Motives Unmasked (NLP analysis of COVID-19 tweets)

For my undergraduate thesis, I researched COVID-19 mask discourse and what it told us about political polarization, and social media’s role in accelerating it.

To do so, I pulled mask-related tweets from the Twitter API. Conventional sentiment analysis can’t tell apart a tweet that’s negative about masks from one that’s negative about anti-maskers, so I used BERT-based aspect-based sentiment analysis to score sentiment toward “mask” as a target. That split the negative pile into actual anti-mask tweets vs. anti-anti-mask tweets. Then, I trained separate Word2Vec models on each group and compared the nearest neighbors of “mask” to surface the themes each side associated with the word.

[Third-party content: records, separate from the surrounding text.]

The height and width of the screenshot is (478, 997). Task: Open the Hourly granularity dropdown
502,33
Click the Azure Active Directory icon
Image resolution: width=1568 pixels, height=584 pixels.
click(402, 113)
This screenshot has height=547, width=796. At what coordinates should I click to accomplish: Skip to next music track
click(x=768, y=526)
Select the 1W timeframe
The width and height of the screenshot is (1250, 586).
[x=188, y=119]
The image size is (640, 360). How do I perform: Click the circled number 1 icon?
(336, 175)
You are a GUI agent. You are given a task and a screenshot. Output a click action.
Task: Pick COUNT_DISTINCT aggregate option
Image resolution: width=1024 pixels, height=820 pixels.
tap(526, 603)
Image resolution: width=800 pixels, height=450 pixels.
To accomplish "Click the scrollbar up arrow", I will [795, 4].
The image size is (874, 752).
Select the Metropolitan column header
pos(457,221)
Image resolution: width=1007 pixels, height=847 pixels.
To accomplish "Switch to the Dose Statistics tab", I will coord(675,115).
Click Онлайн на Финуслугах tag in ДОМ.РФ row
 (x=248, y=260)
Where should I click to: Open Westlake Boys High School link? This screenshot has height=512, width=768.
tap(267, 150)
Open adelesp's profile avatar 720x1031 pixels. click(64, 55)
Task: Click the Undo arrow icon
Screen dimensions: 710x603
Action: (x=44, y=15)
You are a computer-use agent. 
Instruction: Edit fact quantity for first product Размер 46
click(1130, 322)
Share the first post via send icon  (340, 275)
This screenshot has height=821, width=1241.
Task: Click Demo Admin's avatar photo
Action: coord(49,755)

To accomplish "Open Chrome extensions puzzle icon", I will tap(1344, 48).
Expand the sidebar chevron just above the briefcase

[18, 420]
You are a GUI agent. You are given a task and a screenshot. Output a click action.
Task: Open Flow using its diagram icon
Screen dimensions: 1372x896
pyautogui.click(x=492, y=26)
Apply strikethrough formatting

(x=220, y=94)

This research thesis was awarded the Hoopes Prize, given annually to the best undergraduate theses and projects at Harvard.

Abstract:

While scientific consensus on the effectiveness of masks was established in the first few months of the COVID-19 pandemic, mask-wearing continued to be a divisive issue in the United States throughout 2020. This study aims to reveal: why have face masks been divisive, particularly along partisan lines? Through a novel analysis of Twitter conversation around masks using computational text analysis, I find a mismatch in what pro-mask voices think the other side believes. Pro-mask sentiments condemn ‘anti-maskers’ for being selfish and holding faulty moral reasoning. However, anti-mask sentiments actually express concerns on the science of masks, rather than moral arguments such as holding liberty to a higher ideal than safety. These findings help further the understanding of political polarization and its empowerment through social media, as well as guidance for public health messaging.